19. The combination according to any one of claims 13-16, wherein said non-transparent support comprises or is made of paper, plastic or cellulose fibers.

20. The combination according to any one of claims 13-19, wherein said film is functionalized with a biomolecule, thiol monolayer, a semi-transparent electrode or a combination thereof.

21. Semi-transparent assembly for monitoring and manipulating cellular processes in real-time, comprising a latex film according to any one of claims 1-10 and semi-transparent electrodes for high-resolution microscopy imaging and electrical monitoring in real-time.

22. The assembly according to claim 21, wherein said assembly is capable of providing detailed information on one of several of cell morphology, growth and migration for multi-wells.

23. The assembly according to claim 21 or 22, wherein said latex film is on a transparent support made of glass or polymer material, such as a thermoplastic material, with the transmission of light in visible range being over 50%.

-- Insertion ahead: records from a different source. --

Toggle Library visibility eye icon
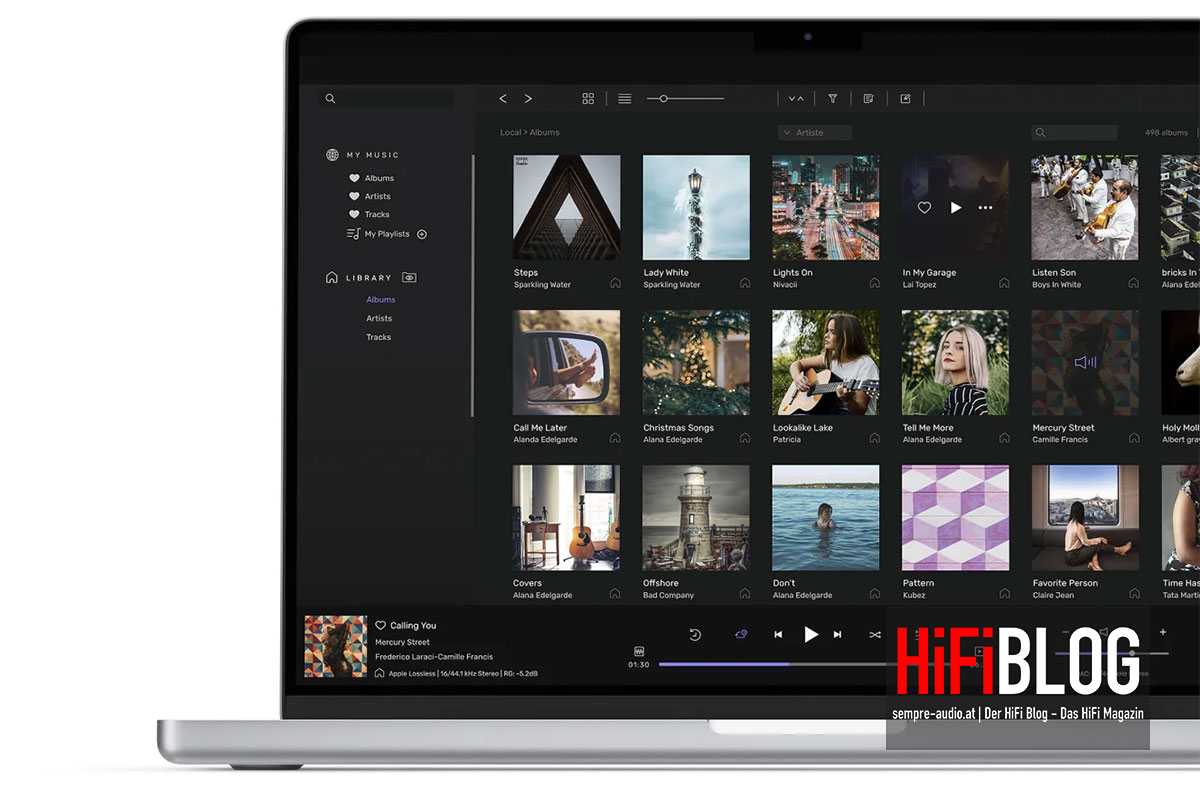The image size is (1200, 800). [x=409, y=278]
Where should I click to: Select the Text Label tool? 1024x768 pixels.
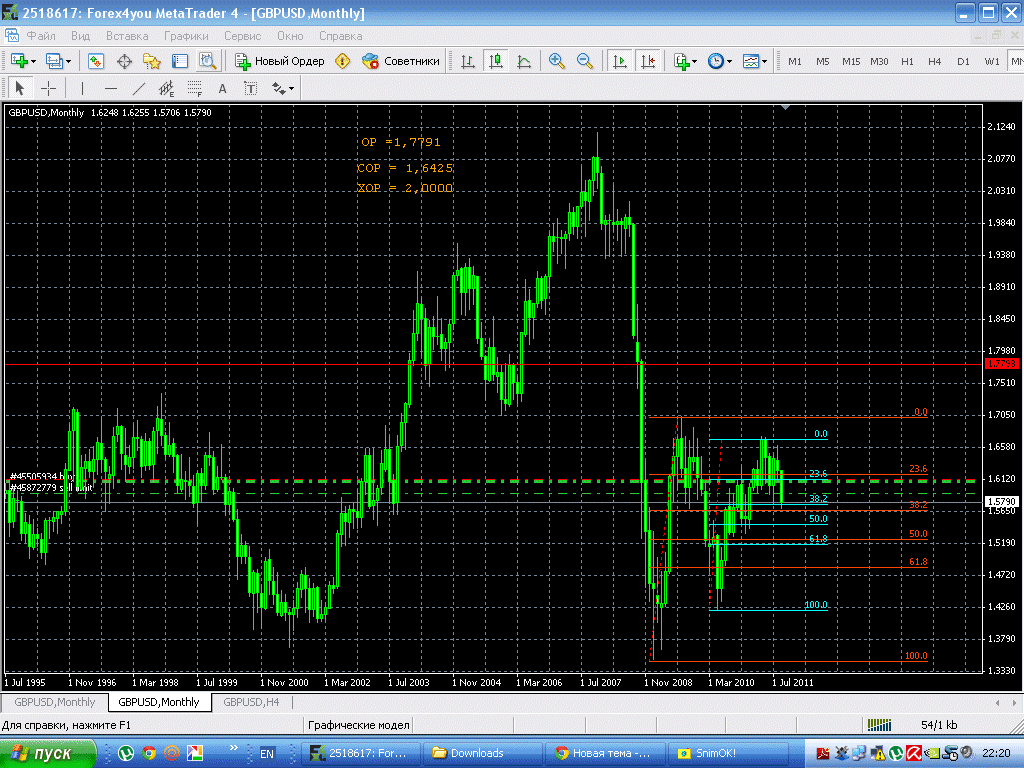(x=250, y=88)
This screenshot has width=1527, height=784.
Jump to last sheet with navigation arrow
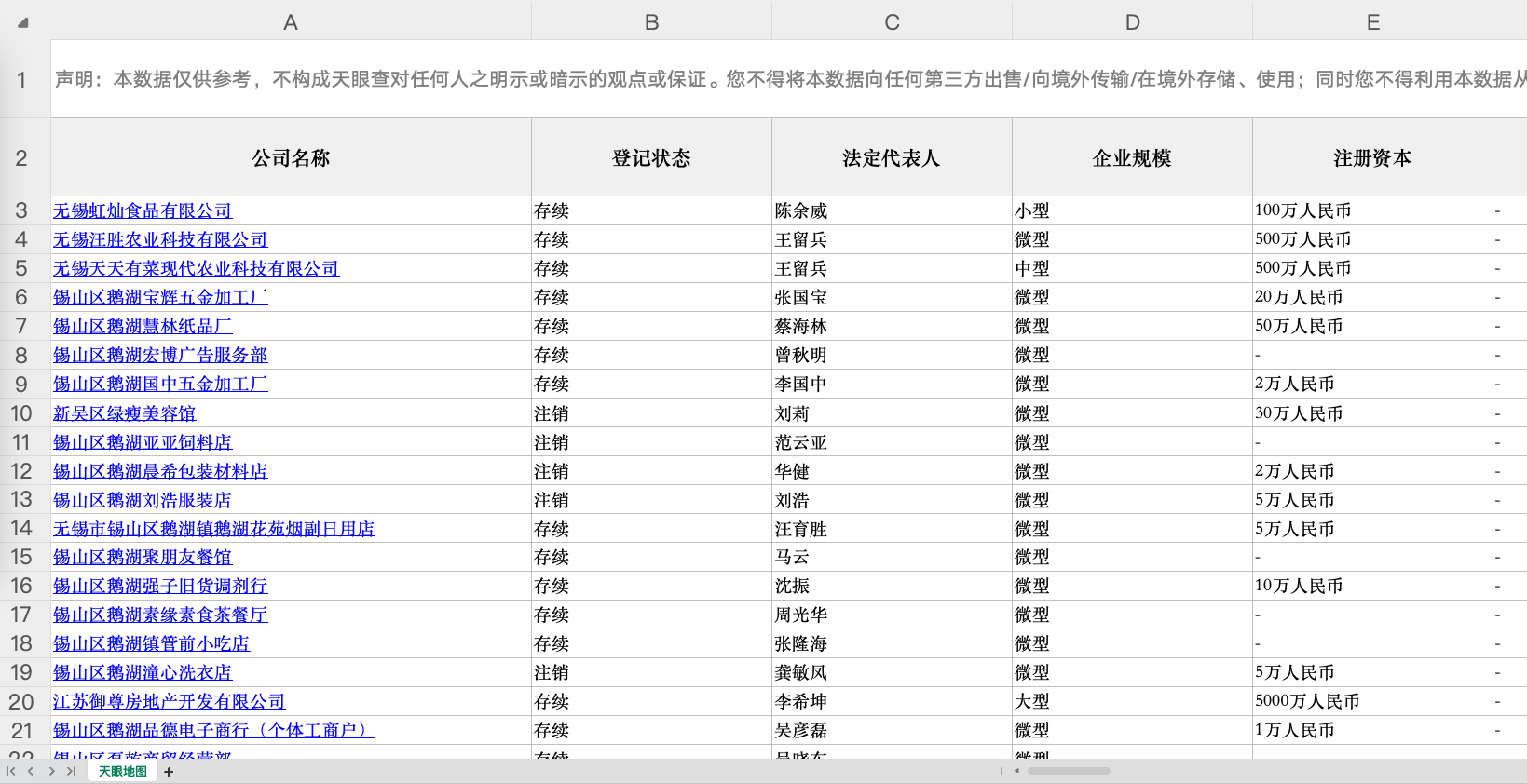[x=71, y=772]
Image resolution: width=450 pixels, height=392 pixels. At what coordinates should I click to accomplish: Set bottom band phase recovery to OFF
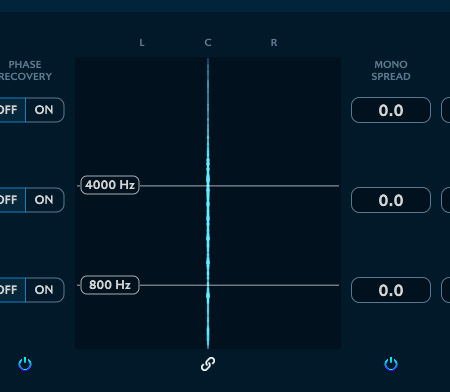click(12, 290)
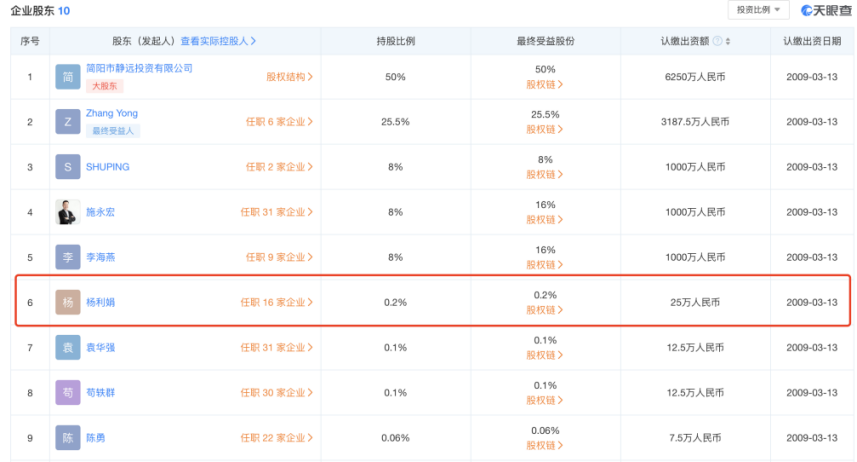Click the 苟 avatar icon for 苟轶群

(67, 393)
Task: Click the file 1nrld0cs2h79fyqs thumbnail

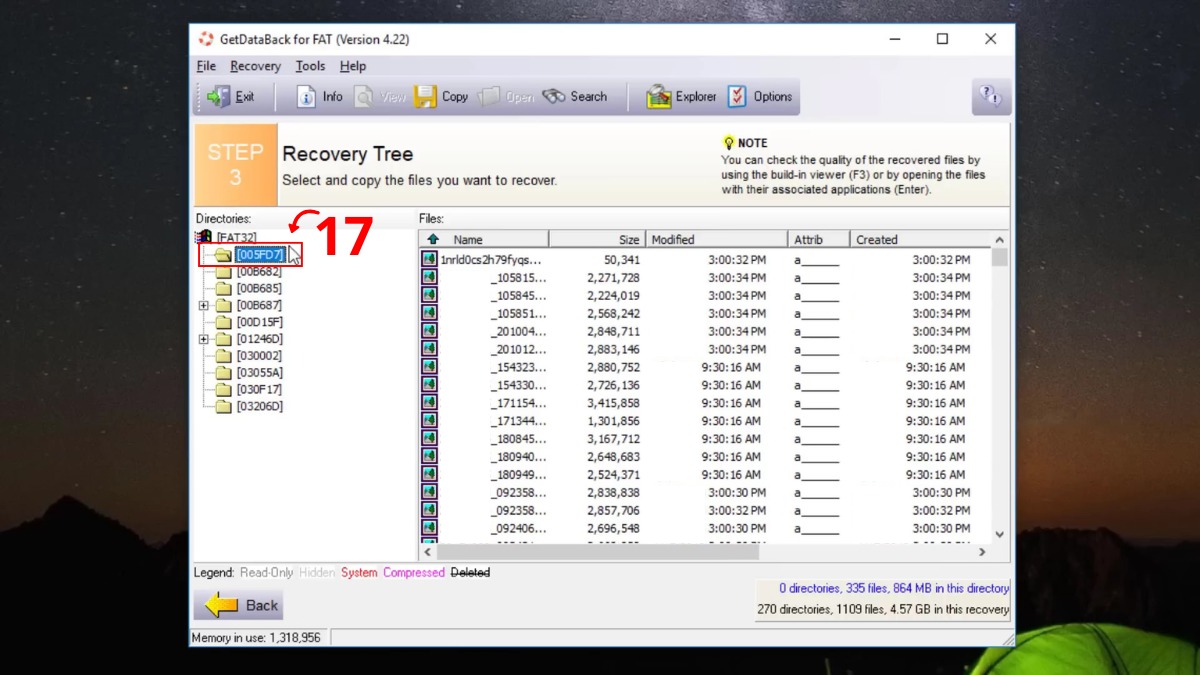Action: pos(429,259)
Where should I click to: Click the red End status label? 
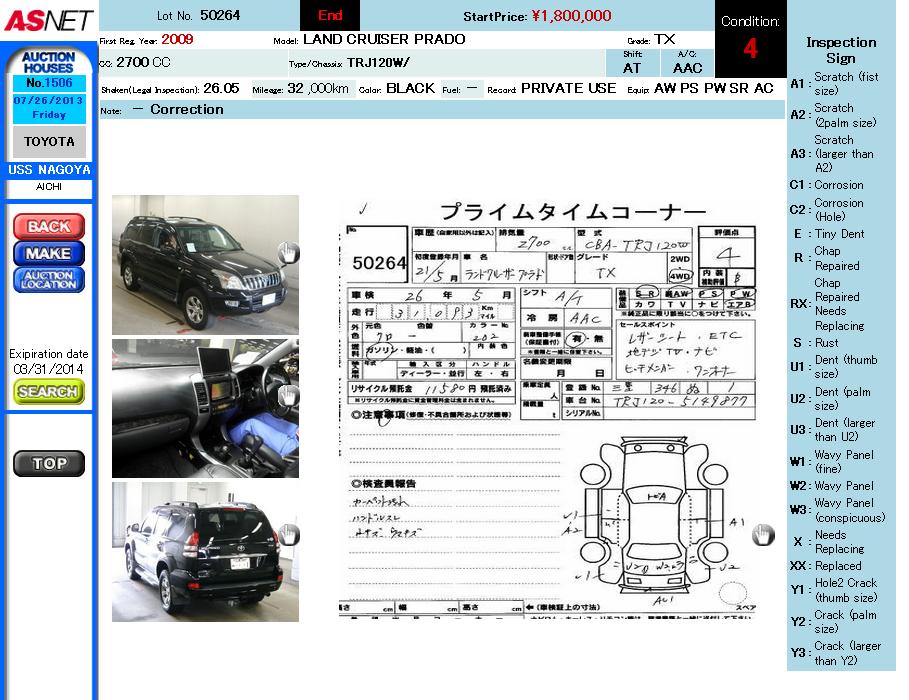(330, 15)
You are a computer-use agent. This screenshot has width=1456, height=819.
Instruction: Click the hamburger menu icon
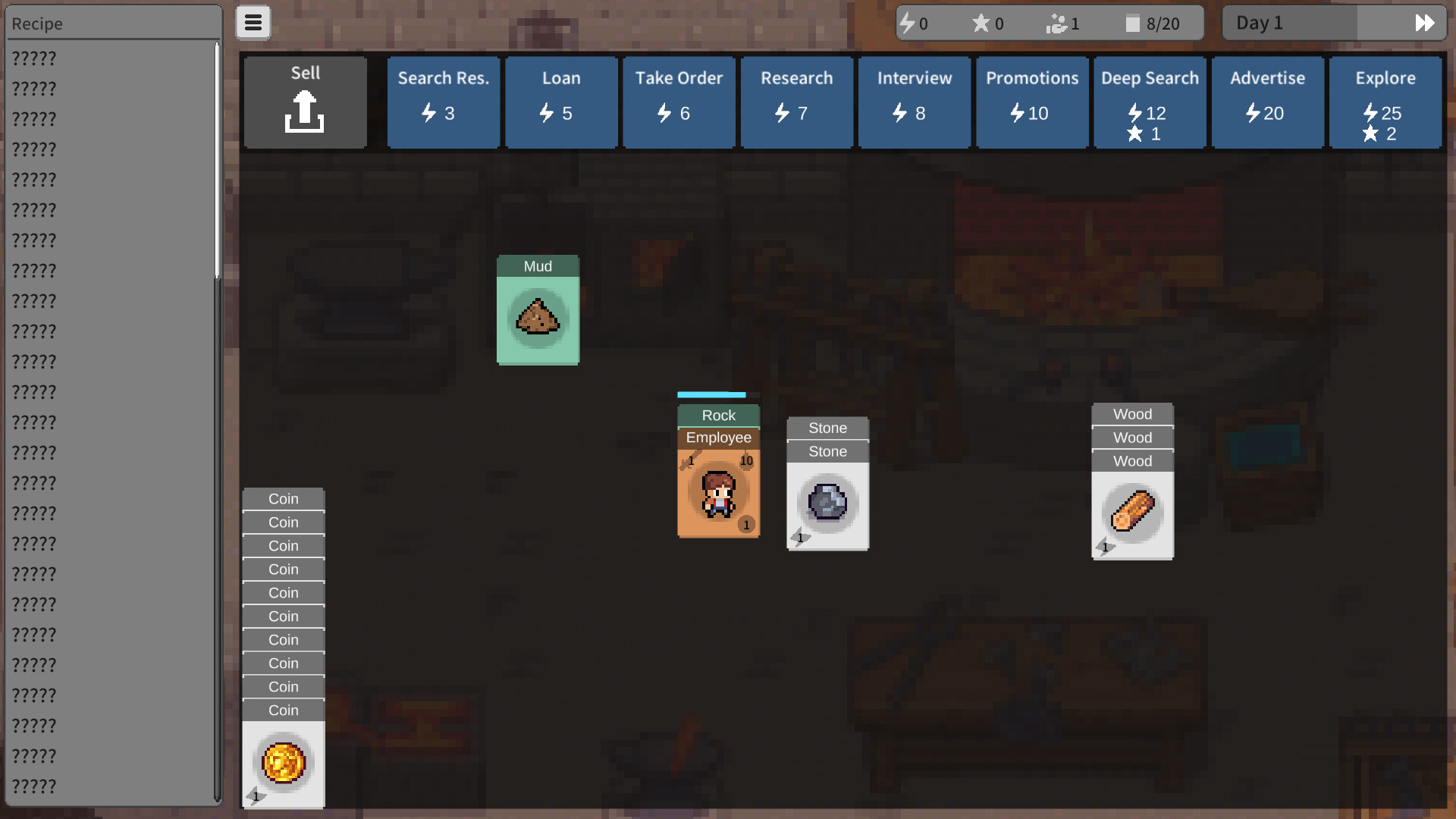(254, 22)
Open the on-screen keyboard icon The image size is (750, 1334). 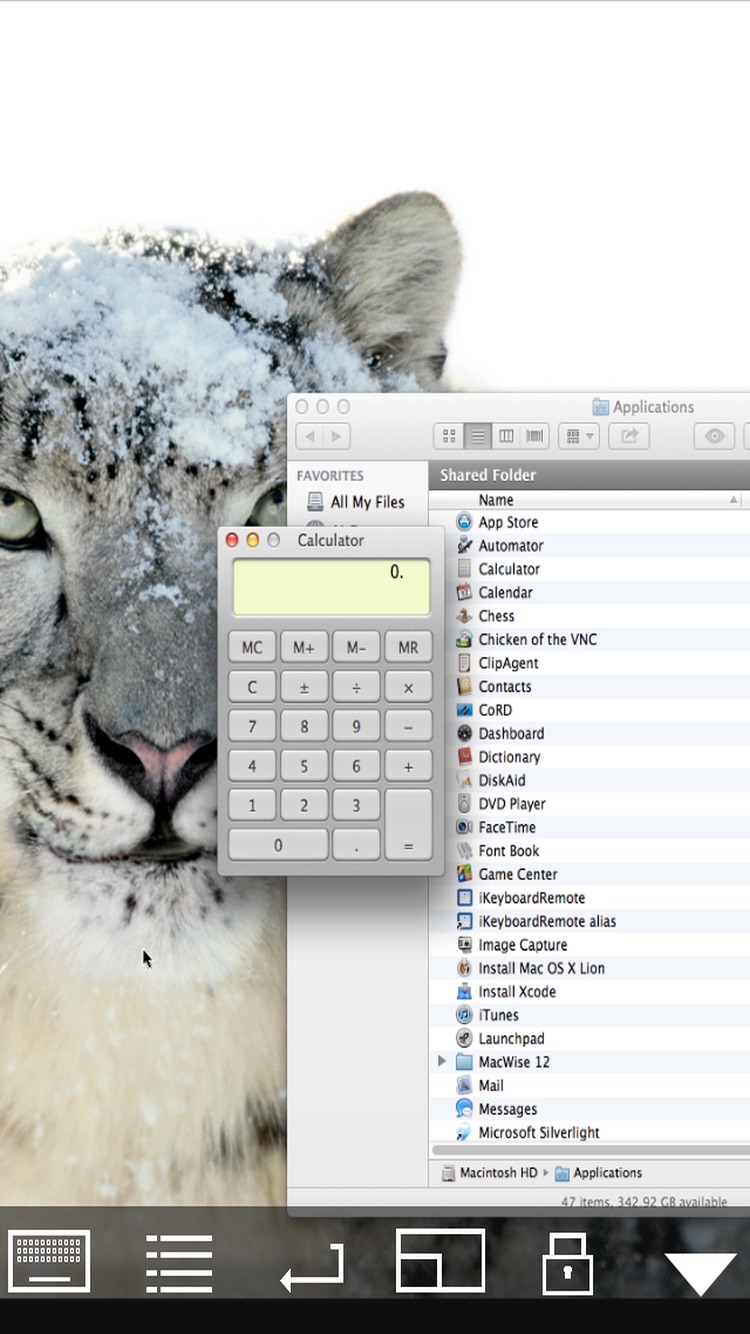tap(49, 1261)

24. The assembly according to claim 23 comprising a hierarchically structured latex formed by a transparent modified glass coverslip substrate with a latex-based structured surface topography,tailored surface chemistry andsemi-transparent electrodes.

25. The assembly according to any one of claims 21 to 24, wherein the materials are designed to control cell growth or induce cell migration in a desired manner.

26. The assembly according to any one of claims 21 to 25, wherein the electrodes allow for controlling cell status by electrical stimulus, or controlled drug release while simultaneously measuring pH and metabolites in the cell medium for real-time metabolic measurements.

27. The assembly according to any of claims 21 to 26, characterized in that it forms a well plate for in vitro cell culture studies.

28. Use of a paper supported functionalized latex-film for quantification of cell growth or activity on materials of interest, wherein said film comprises a nanostructured surface having a hierarchical morphology and said film is functionalized with a biomolecule, thiol monolayer, a semi-transparent electrode or a combination thereof.

29. The use according to claim 28, wherein said biomolecule is an active pharmaceutical ingredient (API).

30. Method for preparing a functionalized latex film, the method comprising the steps of: a) coating a solid support with a latex blend comprising two polymers selected from the group consisting of: styrene, acrylonitrile, butadiene and copolymers thereof;b) drying and sintering the latex film formed in step a);c) optionally peeling the latex film from the support;d) functionalizing the latex film obtained from step b) or c) by coating or printing on said film a biomolecule, thiol monolayer, a semi-transparent electrode or a combination thereof.

31. The method according to claim 30, wherein said latex blend is a blend of polystyrene and styrene butadiene acrylonitrile copolymer.